30 janeiro 2007

Cofre guarda nos Açores exemplar raro de 'Os Lusíadas'

Por Ruben Medeiros
em Lusa
21 janeiro 2007

Um cofre climatizado guarda uma das principais raridades do acervo da Biblioteca Pública de Ponta Delgada (Arquipélago dos Açores): um dos seis exemplares da primeira edição de "Os Lusíadas" (foto), de 1572, e que permanece desconhecido do grande público.

Diante de sua raridade e valor histórico, a obra maior do poeta luso Luís Vaz de Camões, que narra os feitos dos descobrimentos portugueses, está "cercada de cuidados", explicou, à Agência Lusa, Francisco Silveira, o responsável pelas coleções particulares da única biblioteca nos Açores a dispor de um exemplar tão raro da obra.

Sem nenhum pedido de consulta em 2006, esta edição de "Os Lusíadas" tem sido, ao longo dos anos, apenas solicitada por pesquisadores e estudiosos, a maioria dos quais professores universitários.

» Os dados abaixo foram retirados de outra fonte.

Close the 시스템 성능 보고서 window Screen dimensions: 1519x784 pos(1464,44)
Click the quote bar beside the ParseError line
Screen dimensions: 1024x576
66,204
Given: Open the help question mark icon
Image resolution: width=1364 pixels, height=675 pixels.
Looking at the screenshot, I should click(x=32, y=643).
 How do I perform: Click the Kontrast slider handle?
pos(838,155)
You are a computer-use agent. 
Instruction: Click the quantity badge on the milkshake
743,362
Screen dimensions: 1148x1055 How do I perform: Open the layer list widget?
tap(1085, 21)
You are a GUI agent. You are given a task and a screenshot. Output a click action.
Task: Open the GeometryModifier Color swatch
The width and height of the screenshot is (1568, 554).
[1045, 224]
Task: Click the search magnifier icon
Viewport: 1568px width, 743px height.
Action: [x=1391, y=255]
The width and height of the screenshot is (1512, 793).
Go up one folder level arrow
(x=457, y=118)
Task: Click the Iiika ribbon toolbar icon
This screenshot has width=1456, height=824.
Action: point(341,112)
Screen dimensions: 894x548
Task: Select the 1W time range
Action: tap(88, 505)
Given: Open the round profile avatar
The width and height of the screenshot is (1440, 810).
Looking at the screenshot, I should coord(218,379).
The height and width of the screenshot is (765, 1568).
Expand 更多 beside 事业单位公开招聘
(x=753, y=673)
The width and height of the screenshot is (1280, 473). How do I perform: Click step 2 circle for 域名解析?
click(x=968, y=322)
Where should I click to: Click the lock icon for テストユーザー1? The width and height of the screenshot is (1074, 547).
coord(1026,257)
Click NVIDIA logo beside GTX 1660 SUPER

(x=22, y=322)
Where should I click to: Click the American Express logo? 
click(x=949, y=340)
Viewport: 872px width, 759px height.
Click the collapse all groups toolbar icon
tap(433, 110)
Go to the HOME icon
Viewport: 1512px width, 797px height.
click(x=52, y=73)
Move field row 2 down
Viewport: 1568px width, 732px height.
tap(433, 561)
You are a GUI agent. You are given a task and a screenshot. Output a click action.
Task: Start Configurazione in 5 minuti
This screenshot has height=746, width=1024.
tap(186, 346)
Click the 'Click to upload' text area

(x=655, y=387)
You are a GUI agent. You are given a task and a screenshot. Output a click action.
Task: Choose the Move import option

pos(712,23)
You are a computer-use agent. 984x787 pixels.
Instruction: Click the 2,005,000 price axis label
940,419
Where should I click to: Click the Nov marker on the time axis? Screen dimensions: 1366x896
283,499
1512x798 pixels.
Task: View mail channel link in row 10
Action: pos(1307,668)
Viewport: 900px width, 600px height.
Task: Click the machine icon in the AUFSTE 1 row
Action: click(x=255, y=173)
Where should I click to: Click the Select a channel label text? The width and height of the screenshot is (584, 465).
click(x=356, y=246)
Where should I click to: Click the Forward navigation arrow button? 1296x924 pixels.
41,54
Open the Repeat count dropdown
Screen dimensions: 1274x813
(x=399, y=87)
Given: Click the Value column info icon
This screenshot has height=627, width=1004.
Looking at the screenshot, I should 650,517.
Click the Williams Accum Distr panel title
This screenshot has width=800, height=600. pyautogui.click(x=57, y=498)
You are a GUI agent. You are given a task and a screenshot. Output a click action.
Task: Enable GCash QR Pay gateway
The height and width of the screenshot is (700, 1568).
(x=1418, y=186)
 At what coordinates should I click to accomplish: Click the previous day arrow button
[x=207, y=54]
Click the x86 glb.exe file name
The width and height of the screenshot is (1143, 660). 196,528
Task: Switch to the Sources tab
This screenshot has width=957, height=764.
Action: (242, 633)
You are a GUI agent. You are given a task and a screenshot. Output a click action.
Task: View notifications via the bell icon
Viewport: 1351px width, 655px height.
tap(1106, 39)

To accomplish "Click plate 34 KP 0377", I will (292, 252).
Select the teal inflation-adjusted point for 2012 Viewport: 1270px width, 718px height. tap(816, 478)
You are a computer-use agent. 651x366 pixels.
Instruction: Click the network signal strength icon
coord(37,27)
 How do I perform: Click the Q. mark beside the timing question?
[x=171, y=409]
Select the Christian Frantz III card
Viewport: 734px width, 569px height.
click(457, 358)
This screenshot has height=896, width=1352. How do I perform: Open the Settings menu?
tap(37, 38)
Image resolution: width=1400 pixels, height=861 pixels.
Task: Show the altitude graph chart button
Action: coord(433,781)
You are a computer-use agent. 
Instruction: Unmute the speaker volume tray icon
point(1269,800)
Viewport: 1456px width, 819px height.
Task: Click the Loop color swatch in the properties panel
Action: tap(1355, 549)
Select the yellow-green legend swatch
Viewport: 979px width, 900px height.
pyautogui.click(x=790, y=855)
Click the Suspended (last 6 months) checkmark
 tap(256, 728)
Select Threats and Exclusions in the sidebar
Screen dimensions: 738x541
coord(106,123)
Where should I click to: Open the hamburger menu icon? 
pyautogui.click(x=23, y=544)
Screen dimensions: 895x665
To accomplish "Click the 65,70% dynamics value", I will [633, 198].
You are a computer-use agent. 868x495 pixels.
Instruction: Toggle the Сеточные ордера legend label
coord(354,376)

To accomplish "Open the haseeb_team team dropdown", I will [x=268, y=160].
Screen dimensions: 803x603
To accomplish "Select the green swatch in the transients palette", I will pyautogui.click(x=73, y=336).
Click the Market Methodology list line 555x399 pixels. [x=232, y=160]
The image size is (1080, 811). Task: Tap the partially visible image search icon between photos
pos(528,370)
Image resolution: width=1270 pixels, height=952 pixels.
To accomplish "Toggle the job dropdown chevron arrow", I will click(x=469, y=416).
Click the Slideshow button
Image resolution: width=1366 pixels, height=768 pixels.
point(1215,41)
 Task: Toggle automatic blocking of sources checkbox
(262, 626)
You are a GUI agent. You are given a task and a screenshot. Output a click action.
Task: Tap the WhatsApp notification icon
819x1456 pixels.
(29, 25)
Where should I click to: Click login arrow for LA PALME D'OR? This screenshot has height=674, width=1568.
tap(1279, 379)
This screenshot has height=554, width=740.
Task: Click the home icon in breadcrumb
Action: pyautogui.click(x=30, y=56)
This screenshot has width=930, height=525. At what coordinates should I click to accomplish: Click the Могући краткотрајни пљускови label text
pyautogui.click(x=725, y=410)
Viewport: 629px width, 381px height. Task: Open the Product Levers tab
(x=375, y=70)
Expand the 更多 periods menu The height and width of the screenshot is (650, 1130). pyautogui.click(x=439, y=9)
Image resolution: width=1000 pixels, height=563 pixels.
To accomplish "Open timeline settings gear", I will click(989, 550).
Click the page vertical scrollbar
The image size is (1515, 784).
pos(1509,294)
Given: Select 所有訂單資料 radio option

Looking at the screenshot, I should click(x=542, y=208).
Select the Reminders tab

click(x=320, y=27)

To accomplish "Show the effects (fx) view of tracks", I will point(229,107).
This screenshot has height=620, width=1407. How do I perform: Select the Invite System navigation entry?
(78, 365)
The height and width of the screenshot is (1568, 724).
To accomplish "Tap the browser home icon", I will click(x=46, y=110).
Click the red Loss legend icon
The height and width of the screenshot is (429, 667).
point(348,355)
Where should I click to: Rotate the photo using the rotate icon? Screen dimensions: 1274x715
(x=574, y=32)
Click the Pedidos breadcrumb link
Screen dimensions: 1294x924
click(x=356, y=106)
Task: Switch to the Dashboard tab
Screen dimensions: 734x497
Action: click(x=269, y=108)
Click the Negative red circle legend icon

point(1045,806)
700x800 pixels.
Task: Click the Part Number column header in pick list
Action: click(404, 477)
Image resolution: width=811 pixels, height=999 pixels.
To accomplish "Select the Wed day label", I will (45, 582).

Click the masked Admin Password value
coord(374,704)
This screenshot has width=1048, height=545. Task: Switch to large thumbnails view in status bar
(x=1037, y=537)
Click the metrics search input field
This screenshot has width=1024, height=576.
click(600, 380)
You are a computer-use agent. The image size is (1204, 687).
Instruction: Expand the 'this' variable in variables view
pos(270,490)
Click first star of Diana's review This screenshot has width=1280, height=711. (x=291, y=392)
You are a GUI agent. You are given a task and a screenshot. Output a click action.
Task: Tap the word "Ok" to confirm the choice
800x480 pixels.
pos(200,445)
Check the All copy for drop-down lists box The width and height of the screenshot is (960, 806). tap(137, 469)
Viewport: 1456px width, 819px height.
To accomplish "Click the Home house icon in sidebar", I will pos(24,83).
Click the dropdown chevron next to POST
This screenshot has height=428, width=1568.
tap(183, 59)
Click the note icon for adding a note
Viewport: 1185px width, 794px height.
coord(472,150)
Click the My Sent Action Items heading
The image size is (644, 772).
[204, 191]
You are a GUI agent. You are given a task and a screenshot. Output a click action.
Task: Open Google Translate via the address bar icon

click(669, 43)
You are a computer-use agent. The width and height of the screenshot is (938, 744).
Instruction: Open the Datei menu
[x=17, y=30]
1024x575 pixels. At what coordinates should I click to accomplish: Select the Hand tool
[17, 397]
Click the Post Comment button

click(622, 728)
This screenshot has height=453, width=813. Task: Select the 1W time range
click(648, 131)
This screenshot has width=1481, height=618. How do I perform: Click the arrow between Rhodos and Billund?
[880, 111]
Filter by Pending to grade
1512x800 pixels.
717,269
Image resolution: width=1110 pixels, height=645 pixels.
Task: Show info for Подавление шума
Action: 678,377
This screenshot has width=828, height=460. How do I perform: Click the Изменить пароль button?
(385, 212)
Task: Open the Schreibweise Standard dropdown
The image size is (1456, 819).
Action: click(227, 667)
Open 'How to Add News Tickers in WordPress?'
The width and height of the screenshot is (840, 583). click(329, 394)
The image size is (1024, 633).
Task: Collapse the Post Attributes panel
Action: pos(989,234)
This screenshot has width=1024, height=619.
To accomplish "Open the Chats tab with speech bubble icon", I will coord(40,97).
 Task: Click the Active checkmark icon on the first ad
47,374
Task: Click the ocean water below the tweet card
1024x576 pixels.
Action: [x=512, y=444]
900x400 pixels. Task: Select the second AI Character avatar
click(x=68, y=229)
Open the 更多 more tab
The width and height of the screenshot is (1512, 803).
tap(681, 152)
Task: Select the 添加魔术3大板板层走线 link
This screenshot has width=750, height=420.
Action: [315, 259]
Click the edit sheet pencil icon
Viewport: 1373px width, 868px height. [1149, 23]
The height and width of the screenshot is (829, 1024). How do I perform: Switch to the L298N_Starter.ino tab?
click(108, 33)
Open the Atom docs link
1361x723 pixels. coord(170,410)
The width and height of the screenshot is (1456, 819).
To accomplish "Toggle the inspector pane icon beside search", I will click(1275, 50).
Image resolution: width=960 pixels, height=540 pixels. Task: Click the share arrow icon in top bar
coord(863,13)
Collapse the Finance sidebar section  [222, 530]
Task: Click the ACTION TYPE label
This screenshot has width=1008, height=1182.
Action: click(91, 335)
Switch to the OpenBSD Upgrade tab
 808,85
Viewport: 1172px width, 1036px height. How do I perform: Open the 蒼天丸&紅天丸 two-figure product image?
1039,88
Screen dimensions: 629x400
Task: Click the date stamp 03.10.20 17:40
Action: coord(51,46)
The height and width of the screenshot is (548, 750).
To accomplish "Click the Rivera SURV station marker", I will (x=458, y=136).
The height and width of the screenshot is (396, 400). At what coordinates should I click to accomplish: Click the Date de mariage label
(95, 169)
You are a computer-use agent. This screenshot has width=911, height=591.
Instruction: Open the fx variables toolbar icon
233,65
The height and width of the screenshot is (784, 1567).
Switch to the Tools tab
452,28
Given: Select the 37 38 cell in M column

Apesar da fragilidade, o livro, de 18 centímetros de altura, editado em Lisboa, "está em bom estado de conservação", assegurou Silveira, ao adiantar que o exemplar poderá ser consultado pelo público, mas com certas regras a cumprir.

Composto por dez cantos, 1.102 estrofes e 8.816 versos, a obra pode ser consultada depois de preenchida uma ficha, como acontece com os outros livros da biblioteca, embora o requerente tenha de justificar, por escrito, o propósito da consulta.

"O objetivo de uma biblioteca é facultar o acesso a todos os documentos e livros que a instituição possui, claro que com regras mais rígidas para edições mais importantes", afirmou Silveira.

DESCONHECIMENTO

Apesar de disponível, é, ainda, "rara" a requisição desta edição de "Os Lusíadas" nos Açores, por desconhecimento de sua existência em Ponta Delgada.

Um desconhecimento que não incomoda o responsável pelas coleções particulares da Biblioteca Pública, até porque o local não implementou ainda a utilização de luvas para manusear os livros mais valiosos ou de maior interesse histórico de seu acervo.

Silveira explica que a transpiração pode deteriorar o papel, e que por isso há de se ter "mil e um cuidados" quando alguém requisita esta edição rara da obra portuguesa, publicada três anos após o retorno de seu autor do Oriente.

A primeira edição de "Os Lusíadas" faz parte dos cerca de 18 mil títulos da biblioteca pessoal de José do Canto, que reúne livros do século 15 ao 19, adquiridos em maio de 1942 pela instituição.

"Trata-se de uma das mais valiosas coleções privadas, seja pela raridade das espécies bibliográficas ou pela coleção camoniana, considerada por especialistas a segunda maior em nível nacional", afirmou Francisco Silveira.

OBRAS CONTEMPORÂNEAS

A coleção particular do bibliófilo dos Açores contém quase todas as primeiras edições de autores portugueses contemporâneos como Alexandre Herculano, Antero de Quental, Camilo Castelo Branco e Eça de Queirós, e alguns estrangeiros, como Darwin e Dumas (pai e filho), indicou.Além disso, a coleção camoniana de José do Canto reúne todas as edições de "Os Lusíadas" editadas em Portugal até 1898, ano da morte do autor.

"No total são cerca de 110 edições portuguesas, publicadas entre 1572 e 1892", disse Silveira, acrescentando que a coleção inclui, ainda, cerca de 105 edições estrangeiras, traduzidas em húngaro, alemão, inglês, francês, italiano, espanhol, russo e japonês.

Este acervo bibliográfico de grande valor histórico foi reunido ao longo dos anos, fruto dos contatos que José do Canto manteve com vários colecionadores na França e na Inglaterra.

Para facilitar e generalizar o acesso das obras mais consultadas e de maior valor histórico, a Biblioteca Pública de Ponta Delgada está digitalizando seus títulos, em um serviço que deverá ser disponibilizado, parcialmente, ainda este ano.

INTERNET

Na página da instituição na Internet, os visitantes vão poder, também no futuro, pesquisar o arquivo digital e conhecer as coleções particulares que compõem o acervo da biblioteca da maior cidade açoriana, que já conta com 2.850 usuários com cartão de leitor.

A Biblioteca Pública de Ponta Delgada conta com mais de 110 mil títulos, provenientes de coleções privadas e de conventos, com mais de 85 mil obras devidamente catalogadas.

"A Biblioteca está entre as quatro maiores do país devido à raridade dos títulos de que dispõe", afirmou Silveira, ao destacar um livro de Fernão Lopes da Castanheda, de 1551, que conta a história dos descobrimentos e conquistas portugueses na Índia e que não está na Biblioteca Nacional, em Lisboa.